Nowhere was this method more in evidence than in his response to the banking crisis. Inaugurated in March, he wasted no time in addressing a catastrophe that had come to a head just before he took office. Two days into his presidency, he declared a "bank holiday"—a coy euphemism for temporarily shuttering the nation's chief lending institutions. A few days later, Congress—acting "promptly and patriotically," FDR said—gave him the authority to oversee the banks. Finally, and most critically as far as the public was concerned, Roosevelt went on the air the next week with his first Fireside Chat, opening with the simple words: "My friends, I want to talk for a few minutes with the people of the United States about banking …"
The speech that followed picked up on FDR's confident assertion, made in his inaugural, that "the only thing we have to fear is fear itself." Like a friendly teacher, he spelled out with clarity how banks work. ("When you deposit money in a bank, the bank … invests your money in many different forms of credit. …") He went on to explain the crisis and his decision to intervene, stressing that most banks hadn't engaged in "incompetent or unwise" behavior but that the actions of a few had triggered widespread insecurity, which, in turn, had sparked the run on the banks.
Roosevelt laid out his plan to right the system, with special attention to the concerns of the average depositor—a person he literally imagined, recalling in his mind the builders, farmers, and clerks he knew from New York's Dutchess County. He even anticipated their questions. ("Another question you will ask is this: Why are all the banks not to be reopened at the same time?") He exuded none of the condescension that has long been Bush's trademark—that unearned confidence of the small-time operator who doesn't realize that in the big leagues, not everyone will be charmed by his patter. Instead of salesmanship, Roosevelt confidently insisted that his plan deserved the public's trust. "Please let me make it clear to you that if your bank does not open the first day you are by no means justified in believing that it will not open," he patiently explained. "A bank that opens on one of the subsequent days is in exactly the same status as the bank that opens tomorrow. I know that many people are worrying about State banks that are not members of the Federal Reserve System. There is no occasion for that worry."
The reviews were gushing. "Our president took such a dry subject as banking," said Will Rogers, "and made everybody understand it, even the bankers." Years later Raymond Moley, a member of Roosevelt's "Brains Trust," concluded: "Capitalism was saved in eight days." And when the first of the banks reopened, people indeed kept their deposits in—and began putting their mattress money back in as well. The bank holiday was over, but Roosevelt's honeymoon was just beginning. By April 12, 13,000 once-destitute banks were operating again.

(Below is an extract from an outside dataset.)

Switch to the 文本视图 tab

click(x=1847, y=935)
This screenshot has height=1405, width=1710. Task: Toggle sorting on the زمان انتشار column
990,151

Of course, FDR did more than talk. Without policies to back up his rhetoric, the New Deal would have failed. (Despite a current of thought that insists that Roosevelt's economic policies did nothing, they in fact helped the economy and improved the lives of millions of needy Americans in both the short and long terms.) Similarly, without prudent management of the banking crisis, he might never have turned his 100 days into a whirlwind of legislation—legislation that included the creation of the Federal Deposit Insurance Corporation, which itself further helped persuade citizens not to hide their money anymore.
FDR believed his rhetoric about fearing fear. He grasped the psychological dynamics of the panic and treated them as legitimate. And so he directed his speechmaking at the goal of fortifying the public's morale. In so doing, he managed to replace a downward vortex of panic with an upward spiral of hope.